Insomma, le nostre aziende tendono a essere più sinistrose e dunque ad applicare una gestione del rischio più carente, rispetto alle loro omologhe in Francia o Germania? Anche se è difficile generalizzare, nel complesso sembrerebbe di no. I numeri di Eurostat (che però sono numeri ufficiali, ai quali sfugge tutto il sommerso, ovviamente), non evidenziano particolari carenze sotto questo aspetto; ma allora perché le statistiche dell’Inail preoccupano tanto le compagnie assicuratrici?
Un problema di risk management molto serio
La questione è che, all’interno del nostro sistema giuridico (che è reputato come particolarmente litigioso), a fare la differenza è il trattamento che riserviamo ai danni alla persona, quali sono appunto gli infortuni sul lavoro.
Svariati studi offerti dalle maggiori compagnie di riassicurazione hanno evidenziato come, a parità di danno sofferto, il risarcimento conteggiato in Italia sia più elevato che altrove. Ciò dipende principalmente dal modo in cui viene risarcito il danno non patrimoniale, cioè quella categoria del danno alla persona che delinea il pregiudizio conseguente alla lesione degli interessi dell’individuo, non connotati da rilevanza economica (che si distingue perciò dal danno patrimoniale).
Abbiamo accennato a questa categoria di danno alla persona in precedenza, perché l’Inail non ne riconosce integralmente l’applicazione. In pratica, si tratta del danno che riguarda la vita affettiva, la salute, l’onore e il prestigio della persona e non rileva sulla sua capacità di produrre reddito. Per i nostri giuristi, questa categoria di danno è molto importante, viene risarcita con un sistema a tabelle elaborato dai tribunali (in particolare, da quello di Milano) e viene costantemente aggiornata per adeguarsi all’aumento del costo della vita. Ciò che ne deriva è un continuo inasprimento della severità dei danni alla persona liquidati, che infatti continua ad aumentare, anche a fronte di una certa riduzione della frequenza, come enucleato dalle più recenti statistiche fornite dall’Ania per il ramo 13.
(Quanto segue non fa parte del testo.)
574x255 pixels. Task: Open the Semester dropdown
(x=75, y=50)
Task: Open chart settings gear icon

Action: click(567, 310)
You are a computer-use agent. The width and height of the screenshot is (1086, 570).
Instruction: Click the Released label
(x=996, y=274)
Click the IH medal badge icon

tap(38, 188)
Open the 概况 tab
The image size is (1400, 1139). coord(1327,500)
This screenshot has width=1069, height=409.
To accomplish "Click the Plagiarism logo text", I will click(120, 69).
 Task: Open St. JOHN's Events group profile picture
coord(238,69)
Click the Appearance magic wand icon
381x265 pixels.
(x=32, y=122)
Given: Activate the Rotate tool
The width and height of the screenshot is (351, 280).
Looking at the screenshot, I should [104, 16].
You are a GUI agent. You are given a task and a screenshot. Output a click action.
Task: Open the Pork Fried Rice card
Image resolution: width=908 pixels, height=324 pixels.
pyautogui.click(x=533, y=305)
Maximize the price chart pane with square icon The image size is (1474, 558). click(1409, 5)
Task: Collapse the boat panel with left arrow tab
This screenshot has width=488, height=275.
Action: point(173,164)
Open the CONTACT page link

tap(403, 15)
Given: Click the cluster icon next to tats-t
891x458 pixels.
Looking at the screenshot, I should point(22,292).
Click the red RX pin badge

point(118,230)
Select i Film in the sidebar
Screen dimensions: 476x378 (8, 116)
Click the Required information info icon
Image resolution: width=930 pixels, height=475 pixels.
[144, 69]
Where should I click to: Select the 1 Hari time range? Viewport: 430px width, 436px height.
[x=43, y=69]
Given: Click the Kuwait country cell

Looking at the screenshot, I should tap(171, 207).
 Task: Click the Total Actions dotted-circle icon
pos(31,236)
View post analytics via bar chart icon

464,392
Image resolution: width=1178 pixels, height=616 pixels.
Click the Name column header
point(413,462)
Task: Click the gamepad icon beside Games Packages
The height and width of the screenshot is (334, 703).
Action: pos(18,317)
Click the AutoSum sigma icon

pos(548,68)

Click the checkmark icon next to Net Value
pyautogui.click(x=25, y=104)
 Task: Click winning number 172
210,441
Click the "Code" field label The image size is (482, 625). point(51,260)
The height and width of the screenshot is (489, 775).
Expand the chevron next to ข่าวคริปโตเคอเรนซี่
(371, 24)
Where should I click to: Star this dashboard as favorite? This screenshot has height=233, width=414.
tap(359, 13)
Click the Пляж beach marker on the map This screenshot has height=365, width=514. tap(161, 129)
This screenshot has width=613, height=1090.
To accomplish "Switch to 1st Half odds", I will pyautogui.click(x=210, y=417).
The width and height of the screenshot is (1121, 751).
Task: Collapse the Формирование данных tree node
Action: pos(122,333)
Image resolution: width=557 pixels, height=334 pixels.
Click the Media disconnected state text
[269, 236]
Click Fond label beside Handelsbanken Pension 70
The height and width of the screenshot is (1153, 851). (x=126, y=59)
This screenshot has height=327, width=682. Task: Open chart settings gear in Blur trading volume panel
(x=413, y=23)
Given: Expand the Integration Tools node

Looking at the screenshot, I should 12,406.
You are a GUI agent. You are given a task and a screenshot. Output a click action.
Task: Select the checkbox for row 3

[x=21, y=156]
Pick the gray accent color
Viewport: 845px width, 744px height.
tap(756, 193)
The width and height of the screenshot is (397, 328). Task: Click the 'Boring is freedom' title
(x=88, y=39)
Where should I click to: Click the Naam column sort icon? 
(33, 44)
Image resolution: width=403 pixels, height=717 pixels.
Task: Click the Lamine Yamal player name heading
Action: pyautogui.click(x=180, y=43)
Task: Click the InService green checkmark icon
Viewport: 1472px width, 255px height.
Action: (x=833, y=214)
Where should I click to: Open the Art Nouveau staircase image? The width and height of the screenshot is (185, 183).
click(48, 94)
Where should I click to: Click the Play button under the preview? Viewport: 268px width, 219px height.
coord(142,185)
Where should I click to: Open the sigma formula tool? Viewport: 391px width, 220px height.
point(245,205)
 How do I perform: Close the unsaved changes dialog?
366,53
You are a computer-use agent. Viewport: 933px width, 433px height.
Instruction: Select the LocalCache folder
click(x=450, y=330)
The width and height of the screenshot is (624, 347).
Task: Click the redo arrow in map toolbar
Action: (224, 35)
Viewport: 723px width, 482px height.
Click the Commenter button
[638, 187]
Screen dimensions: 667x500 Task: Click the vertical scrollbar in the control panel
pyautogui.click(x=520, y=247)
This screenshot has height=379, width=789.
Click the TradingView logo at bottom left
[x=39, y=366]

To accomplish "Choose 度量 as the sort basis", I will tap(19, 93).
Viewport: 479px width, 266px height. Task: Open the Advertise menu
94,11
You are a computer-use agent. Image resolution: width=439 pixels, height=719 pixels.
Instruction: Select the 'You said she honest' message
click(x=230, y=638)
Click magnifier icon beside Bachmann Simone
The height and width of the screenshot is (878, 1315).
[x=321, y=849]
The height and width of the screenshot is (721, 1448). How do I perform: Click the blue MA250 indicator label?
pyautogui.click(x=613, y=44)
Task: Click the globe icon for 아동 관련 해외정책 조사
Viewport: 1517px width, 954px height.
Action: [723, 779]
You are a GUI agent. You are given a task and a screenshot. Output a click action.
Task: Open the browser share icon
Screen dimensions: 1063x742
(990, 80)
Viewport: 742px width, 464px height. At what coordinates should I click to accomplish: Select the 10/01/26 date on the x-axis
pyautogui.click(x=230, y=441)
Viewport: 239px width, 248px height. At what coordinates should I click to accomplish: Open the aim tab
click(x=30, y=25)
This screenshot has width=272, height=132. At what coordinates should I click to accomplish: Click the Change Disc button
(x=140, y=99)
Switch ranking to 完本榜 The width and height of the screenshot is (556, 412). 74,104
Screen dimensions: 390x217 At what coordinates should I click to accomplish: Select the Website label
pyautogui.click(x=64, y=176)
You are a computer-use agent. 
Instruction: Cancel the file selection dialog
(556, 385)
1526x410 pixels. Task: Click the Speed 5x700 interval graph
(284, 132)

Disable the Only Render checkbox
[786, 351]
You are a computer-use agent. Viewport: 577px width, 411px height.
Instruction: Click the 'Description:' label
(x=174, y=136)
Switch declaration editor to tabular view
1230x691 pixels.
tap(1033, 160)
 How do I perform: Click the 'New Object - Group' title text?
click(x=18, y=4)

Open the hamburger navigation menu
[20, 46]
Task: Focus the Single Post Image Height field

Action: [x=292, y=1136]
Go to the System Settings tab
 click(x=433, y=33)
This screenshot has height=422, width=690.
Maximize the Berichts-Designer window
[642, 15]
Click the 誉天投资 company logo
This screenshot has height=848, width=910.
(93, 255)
A questo punto è facile intuire come un aumento del numero di sinistri, applicato a una severità crescente, determini un peggioramento degli andamenti tecnici e la preoccupazione delle compagnie di assicurazione nella gestione del rischio della Rco, soprattutto se consideriamo che gli obblighi che la legge impone ai datori di lavoro, proprio per combattere l’inasprimento del numero delle vittime, diventano sempre più stringenti. Ciò prescinde dalla qualità della gestione del rischio praticata dalle aziende italiane, che rappresenta una questione direttamente collegata, ma troppo lunga e complessa per essere affrontata in questa sede.